Task objective: Restate exactly, and only, the lines from the one with "Task: Open La marque menu" through the end of the data, with both of those end lines kept. Drop any pictures.

Raw data:
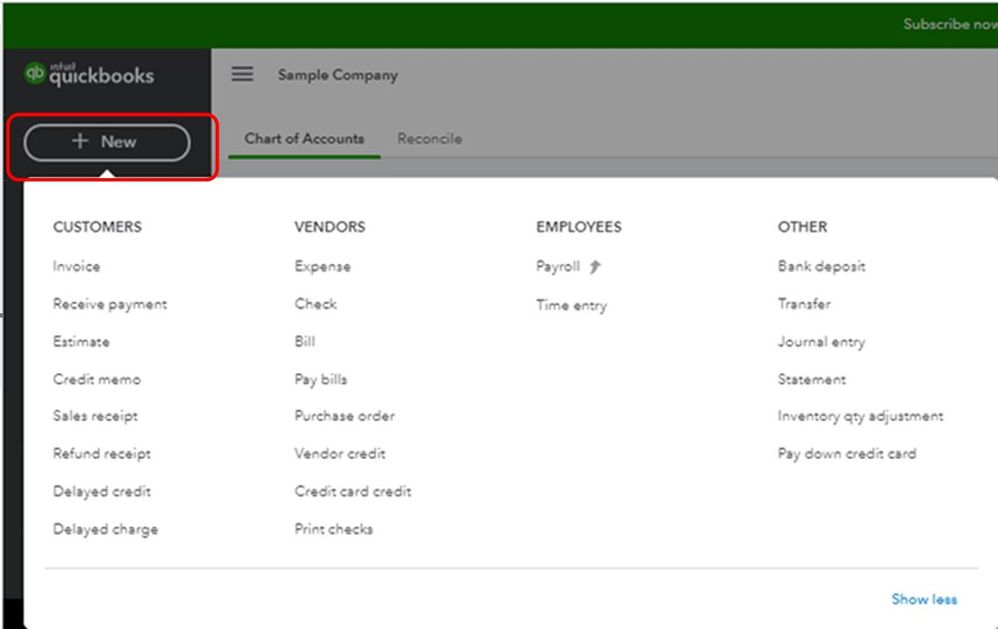Create a new Invoice
The height and width of the screenshot is (629, 998).
click(x=77, y=267)
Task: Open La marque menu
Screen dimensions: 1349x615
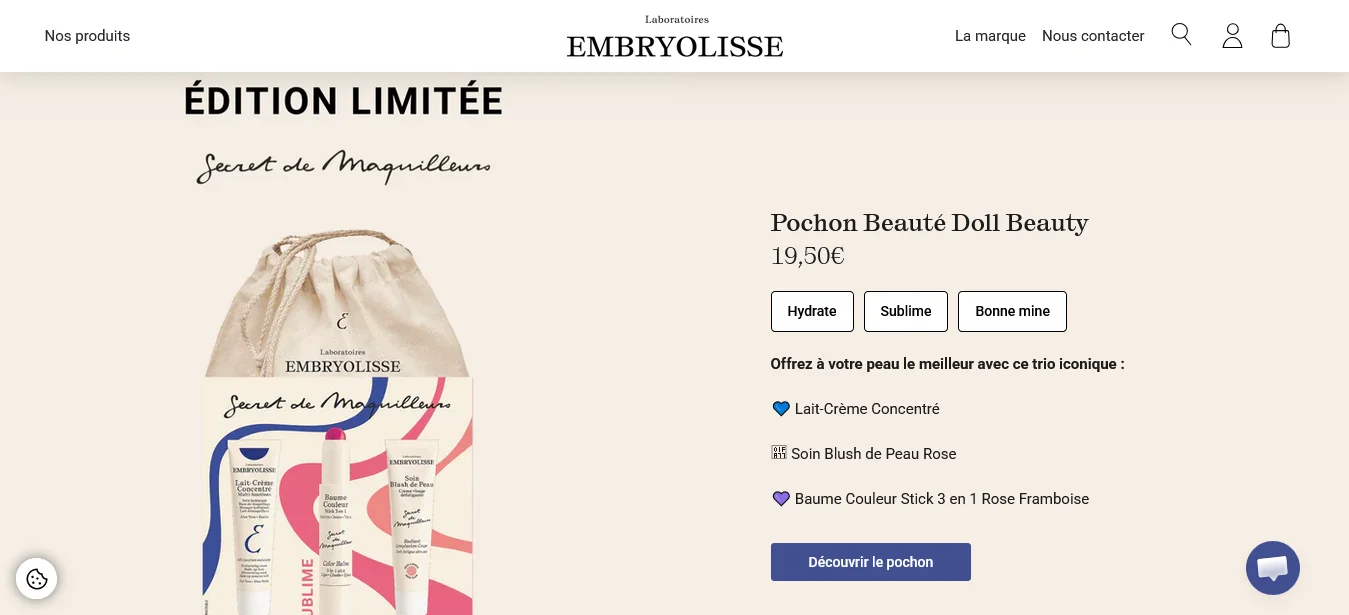Action: tap(990, 35)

Response to this task:
Task: Open La marque menu
Screen dimensions: 1349x615
Action: tap(990, 35)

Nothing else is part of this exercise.